GROSS: So another thing about Rybolovlev, the Russian oligarch we’re talking about - he’s the one who sold the da Vinci a few days ago for about $450 million.

HARDING: He is. He’s a kind of major art investor. He had da Vincis. He had Modiglianis. He had Rothkos. He kind of had everything - Picassos - but then he went through a very bitter divorce with his Russian wife, and a lot of the stuff got carved up. And, of course, the da Vinci got sold. But to whom it got sold, we don’t know.

GROSS: This is FRESH AIR. I’m Terry Gross back with Luke Harding, author of the new book “Collusion: Secret Meetings, Dirty Money And How Russia Helped Donald Trump Win.” It’s based on original reporting as well as on the Russia-Trump dossier compiled by former British intelligence agent Christopher Steele. Harding is a foreign correspondent for the Guardian and its former Moscow bureau chief.

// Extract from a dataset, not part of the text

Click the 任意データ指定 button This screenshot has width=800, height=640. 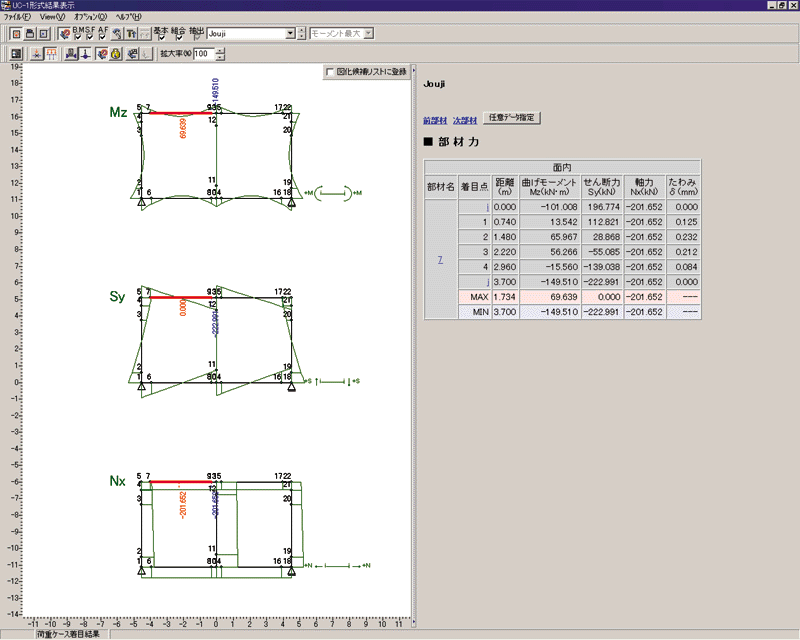[x=512, y=117]
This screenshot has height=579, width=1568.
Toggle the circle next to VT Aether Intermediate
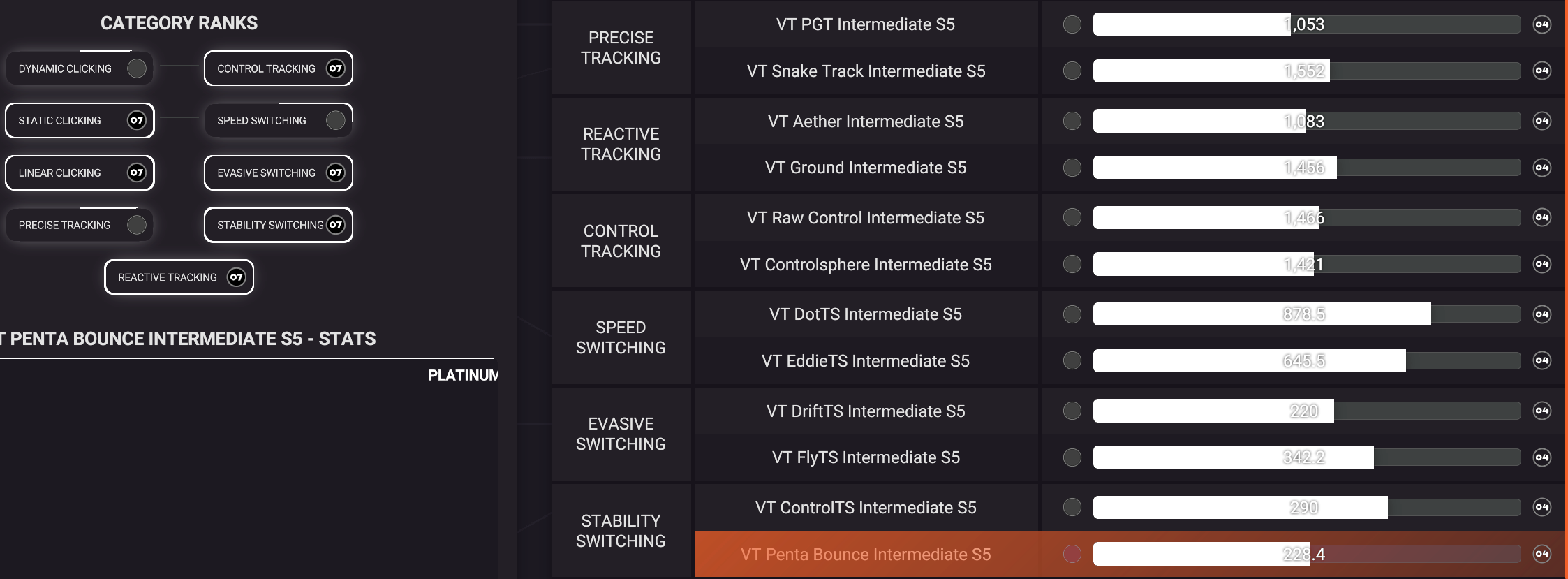click(1072, 121)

So let’s talk a little bit about Paul Manafort, who before he became Donald Trump’s campaign chair, worked for Viktor Yanukovych, who was the Russian-connected head of Ukraine who was not democratic, was forced out of the country. And it was after that Ukraine - that Russia sent troops into Ukraine. So Manafort had signed a $10 million annual contract with Oleg Deripaska. Who is Deripaska? And why is that contract significant?

HARDING: Well, Deripaska - I met him in Moscow. He’s a terrifically rich, terrifically powerful oligarch, one of the sort of top five, 10 oligarchs in the country who, of course, is close to Vladimir Putin. You don’t get to be a multibillionaire in charge of kind of the aluminum industry without being politically impeccably connected. And we didn’t know this until relatively recently, but Manafort was brought in to basically advise the - Russia on how to kind of improve its image.

So he started kind of working in this world, and quickly, some news spread that he was actually a very talented operator and political technologist. And around about sort of 2004, ‘05, he starts working for Viktor Yanukovych, who - made Yanukovych. I mean, he’s a former sort of Soviet hooligan who did time in jail for petty theft, who Manafort basically reinvested - reinvented as a kind of reformer and a statesman and a Democrat.

This, at least, is what Manafort told me in 2008 when I met him in Kiev, in Ukraine’s capital. And he was responsible for this astonishing makeover. And the thing is, it sort of worked. It was like kind of what happened to sort of Trump. I mean, Yanukovych was the guy before Trump, if you like, because Manafort told me that, OK, so he came from the Soviet Union, OK, so some of his sort of - some things he did in the past were pretty unsavory; but actually, now this was a good guy looking to the West, looking to America and so on.

And Manafort actually was instrumental in getting Yanukovych elected president in 2010, an election I covered. And within months, he had locked up the opposition leader, a woman called Yulia Tymoshenko. He kind of basically suborned parliament, squashed the press, which was kind of more plural than Russia’s, and had kind of pushed the country towards a sort of authoritarian direction. And in fact, everything that Manafort told me turned out to be lies he must surely have known. But he was supremely well-rewarded for these efforts.

We think he - from the indictment by Robert Mueller, he must have made at least $75 million from his work in Ukraine. And he spent a decade in that part of the world. He doesn’t speak Russian. He had an interpreter. But he was mingling with people at the top of Russian and Ukrainian power. And from this job - there’s a interval of a matter of weeks - he goes straight to the Trump campaign, offers his services, allegedly free, and is advising Donald Trump on how to be president.

GROSS: Right. But you say allegedly free. Apparently, Manafort said, I will do this without pay, which is a very unusual offer.

HARDING: Well, I mean, if you’re getting $75 million from Russian and Ukrainian interests, then perhaps you can afford to work for free (laughter).

GROSS: That - right. Right.

HARDING: I mean, so - but, I mean, it’s a very kind of curious leap from one to the other.